**TASK TO COMPLETE**
Nothing may be dropped or altered: reproduce all the data.

**THE DATA**
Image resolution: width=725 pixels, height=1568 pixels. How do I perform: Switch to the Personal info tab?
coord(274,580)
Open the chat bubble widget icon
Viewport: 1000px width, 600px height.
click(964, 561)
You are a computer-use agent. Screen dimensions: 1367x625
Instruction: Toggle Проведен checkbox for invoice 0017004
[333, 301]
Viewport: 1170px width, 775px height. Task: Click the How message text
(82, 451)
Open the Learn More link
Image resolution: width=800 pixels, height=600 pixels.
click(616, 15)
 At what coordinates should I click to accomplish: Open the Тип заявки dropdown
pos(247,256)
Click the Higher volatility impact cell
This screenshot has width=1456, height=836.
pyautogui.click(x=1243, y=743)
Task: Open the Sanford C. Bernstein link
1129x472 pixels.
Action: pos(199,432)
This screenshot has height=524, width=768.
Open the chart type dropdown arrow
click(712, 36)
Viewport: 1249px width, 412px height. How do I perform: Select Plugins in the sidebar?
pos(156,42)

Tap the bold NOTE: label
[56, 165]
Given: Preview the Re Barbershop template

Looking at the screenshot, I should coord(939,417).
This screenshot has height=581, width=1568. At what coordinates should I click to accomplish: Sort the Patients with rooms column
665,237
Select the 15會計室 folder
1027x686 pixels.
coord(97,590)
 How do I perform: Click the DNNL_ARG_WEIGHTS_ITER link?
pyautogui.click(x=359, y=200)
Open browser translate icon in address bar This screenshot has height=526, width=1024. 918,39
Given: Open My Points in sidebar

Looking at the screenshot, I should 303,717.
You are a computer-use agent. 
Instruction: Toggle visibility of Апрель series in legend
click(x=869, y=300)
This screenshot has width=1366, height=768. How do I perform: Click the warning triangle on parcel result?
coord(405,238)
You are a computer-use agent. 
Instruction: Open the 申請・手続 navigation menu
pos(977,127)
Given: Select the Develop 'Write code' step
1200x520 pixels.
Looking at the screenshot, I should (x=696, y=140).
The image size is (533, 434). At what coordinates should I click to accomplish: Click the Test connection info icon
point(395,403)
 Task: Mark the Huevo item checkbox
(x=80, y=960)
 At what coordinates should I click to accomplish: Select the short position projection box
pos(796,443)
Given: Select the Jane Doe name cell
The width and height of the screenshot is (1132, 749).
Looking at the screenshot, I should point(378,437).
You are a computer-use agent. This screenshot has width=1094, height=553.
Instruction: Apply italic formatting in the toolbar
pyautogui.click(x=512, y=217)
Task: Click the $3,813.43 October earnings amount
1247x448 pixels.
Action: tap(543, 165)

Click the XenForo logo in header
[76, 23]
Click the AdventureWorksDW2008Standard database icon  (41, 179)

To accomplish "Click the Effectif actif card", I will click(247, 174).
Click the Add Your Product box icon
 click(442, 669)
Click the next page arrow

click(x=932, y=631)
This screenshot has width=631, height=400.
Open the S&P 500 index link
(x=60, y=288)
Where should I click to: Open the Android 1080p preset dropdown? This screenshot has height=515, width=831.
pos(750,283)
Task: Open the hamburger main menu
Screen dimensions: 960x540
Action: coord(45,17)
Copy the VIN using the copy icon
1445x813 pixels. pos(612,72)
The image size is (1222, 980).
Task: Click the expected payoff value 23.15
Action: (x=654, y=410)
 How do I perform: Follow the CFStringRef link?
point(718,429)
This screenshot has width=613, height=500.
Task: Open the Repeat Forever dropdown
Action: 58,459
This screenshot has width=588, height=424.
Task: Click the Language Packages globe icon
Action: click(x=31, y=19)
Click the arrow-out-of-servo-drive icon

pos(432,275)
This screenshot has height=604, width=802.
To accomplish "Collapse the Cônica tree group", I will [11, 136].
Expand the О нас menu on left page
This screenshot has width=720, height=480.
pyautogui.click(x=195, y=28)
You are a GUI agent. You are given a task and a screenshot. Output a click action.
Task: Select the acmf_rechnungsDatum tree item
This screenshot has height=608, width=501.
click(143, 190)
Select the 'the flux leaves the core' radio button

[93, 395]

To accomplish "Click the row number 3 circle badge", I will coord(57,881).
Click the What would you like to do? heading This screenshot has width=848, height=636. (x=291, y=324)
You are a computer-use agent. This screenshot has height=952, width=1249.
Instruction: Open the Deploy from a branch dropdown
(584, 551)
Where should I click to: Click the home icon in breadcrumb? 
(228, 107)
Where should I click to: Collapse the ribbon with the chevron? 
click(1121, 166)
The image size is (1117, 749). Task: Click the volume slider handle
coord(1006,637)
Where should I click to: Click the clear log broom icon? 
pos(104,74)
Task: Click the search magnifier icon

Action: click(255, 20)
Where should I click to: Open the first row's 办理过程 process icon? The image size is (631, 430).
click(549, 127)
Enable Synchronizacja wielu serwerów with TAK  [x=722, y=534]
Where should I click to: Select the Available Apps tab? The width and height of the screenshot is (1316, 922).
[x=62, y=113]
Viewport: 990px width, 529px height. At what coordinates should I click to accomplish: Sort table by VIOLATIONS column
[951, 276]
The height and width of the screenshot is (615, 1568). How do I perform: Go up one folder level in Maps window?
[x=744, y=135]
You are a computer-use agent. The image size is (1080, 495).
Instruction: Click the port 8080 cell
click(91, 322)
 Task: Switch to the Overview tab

**SOLUTION TO THE PROBLEM**
Image resolution: width=725 pixels, height=1568 pixels. How do I perform: Switch to the Personal info tab?
coord(274,580)
Open the chat bubble widget icon
Viewport: 1000px width, 600px height.
click(964, 561)
You are a computer-use agent. Screen dimensions: 1367x625
Instruction: Toggle Проведен checkbox for invoice 0017004
[333, 301]
Viewport: 1170px width, 775px height. Task: Click the How message text
(82, 451)
Open the Learn More link
Image resolution: width=800 pixels, height=600 pixels.
click(616, 15)
 At what coordinates should I click to accomplish: Open the Тип заявки dropdown
pos(247,256)
Click the Higher volatility impact cell
This screenshot has width=1456, height=836.
pyautogui.click(x=1243, y=743)
Task: Open the Sanford C. Bernstein link
1129x472 pixels.
Action: pos(199,432)
This screenshot has height=524, width=768.
Open the chart type dropdown arrow
click(712, 36)
Viewport: 1249px width, 412px height. How do I perform: Select Plugins in the sidebar?
pos(156,42)

Tap the bold NOTE: label
[56, 165]
Given: Preview the Re Barbershop template

Looking at the screenshot, I should coord(939,417).
This screenshot has height=581, width=1568. At what coordinates should I click to accomplish: Sort the Patients with rooms column
665,237
Select the 15會計室 folder
1027x686 pixels.
coord(97,590)
 How do I perform: Click the DNNL_ARG_WEIGHTS_ITER link?
pyautogui.click(x=359, y=200)
Open browser translate icon in address bar This screenshot has height=526, width=1024. 918,39
Given: Open My Points in sidebar

Looking at the screenshot, I should 303,717.
You are a computer-use agent. 
Instruction: Toggle visibility of Апрель series in legend
click(x=869, y=300)
This screenshot has width=1366, height=768. How do I perform: Click the warning triangle on parcel result?
coord(405,238)
You are a computer-use agent. 
Instruction: Open the 申請・手続 navigation menu
pos(977,127)
Given: Select the Develop 'Write code' step
1200x520 pixels.
Looking at the screenshot, I should (x=696, y=140).
The image size is (533, 434). At what coordinates should I click to accomplish: Click the Test connection info icon
point(395,403)
 Task: Mark the Huevo item checkbox
(x=80, y=960)
 At what coordinates should I click to accomplish: Select the short position projection box
pos(796,443)
Given: Select the Jane Doe name cell
The width and height of the screenshot is (1132, 749).
Looking at the screenshot, I should point(378,437).
You are a computer-use agent. This screenshot has width=1094, height=553.
Instruction: Apply italic formatting in the toolbar
pyautogui.click(x=512, y=217)
Task: Click the $3,813.43 October earnings amount
1247x448 pixels.
Action: tap(543, 165)

Click the XenForo logo in header
[76, 23]
Click the AdventureWorksDW2008Standard database icon  (41, 179)

To accomplish "Click the Effectif actif card", I will click(247, 174).
Click the Add Your Product box icon
 click(442, 669)
Click the next page arrow

click(x=932, y=631)
This screenshot has width=631, height=400.
Open the S&P 500 index link
(x=60, y=288)
Where should I click to: Open the Android 1080p preset dropdown? This screenshot has height=515, width=831.
pos(750,283)
Task: Open the hamburger main menu
Screen dimensions: 960x540
Action: coord(45,17)
Copy the VIN using the copy icon
1445x813 pixels. pos(612,72)
The image size is (1222, 980).
Task: Click the expected payoff value 23.15
Action: (x=654, y=410)
 How do I perform: Follow the CFStringRef link?
point(718,429)
This screenshot has width=613, height=500.
Task: Open the Repeat Forever dropdown
Action: 58,459
This screenshot has width=588, height=424.
Task: Click the Language Packages globe icon
Action: click(x=31, y=19)
Click the arrow-out-of-servo-drive icon

pos(432,275)
This screenshot has height=604, width=802.
To accomplish "Collapse the Cônica tree group", I will [11, 136].
Expand the О нас menu on left page
This screenshot has width=720, height=480.
pyautogui.click(x=195, y=28)
You are a GUI agent. You are given a task and a screenshot. Output a click action.
Task: Select the acmf_rechnungsDatum tree item
This screenshot has height=608, width=501.
click(143, 190)
Select the 'the flux leaves the core' radio button

[93, 395]

To accomplish "Click the row number 3 circle badge", I will coord(57,881).
Click the What would you like to do? heading This screenshot has width=848, height=636. (x=291, y=324)
You are a computer-use agent. This screenshot has height=952, width=1249.
Instruction: Open the Deploy from a branch dropdown
(584, 551)
Where should I click to: Click the home icon in breadcrumb? 
(228, 107)
Where should I click to: Collapse the ribbon with the chevron? 
click(1121, 166)
The image size is (1117, 749). Task: Click the volume slider handle
coord(1006,637)
Where should I click to: Click the clear log broom icon? 
pos(104,74)
Task: Click the search magnifier icon

Action: click(255, 20)
Where should I click to: Open the first row's 办理过程 process icon? The image size is (631, 430).
click(549, 127)
Enable Synchronizacja wielu serwerów with TAK  [x=722, y=534]
Where should I click to: Select the Available Apps tab? The width and height of the screenshot is (1316, 922).
[x=62, y=113]
Viewport: 990px width, 529px height. At what coordinates should I click to accomplish: Sort table by VIOLATIONS column
[951, 276]
The height and width of the screenshot is (615, 1568). How do I perform: Go up one folder level in Maps window?
[x=744, y=135]
You are a computer-use agent. The image size is (1080, 495).
Instruction: Click the port 8080 cell
click(91, 322)
 Task: Switch to the Overview tab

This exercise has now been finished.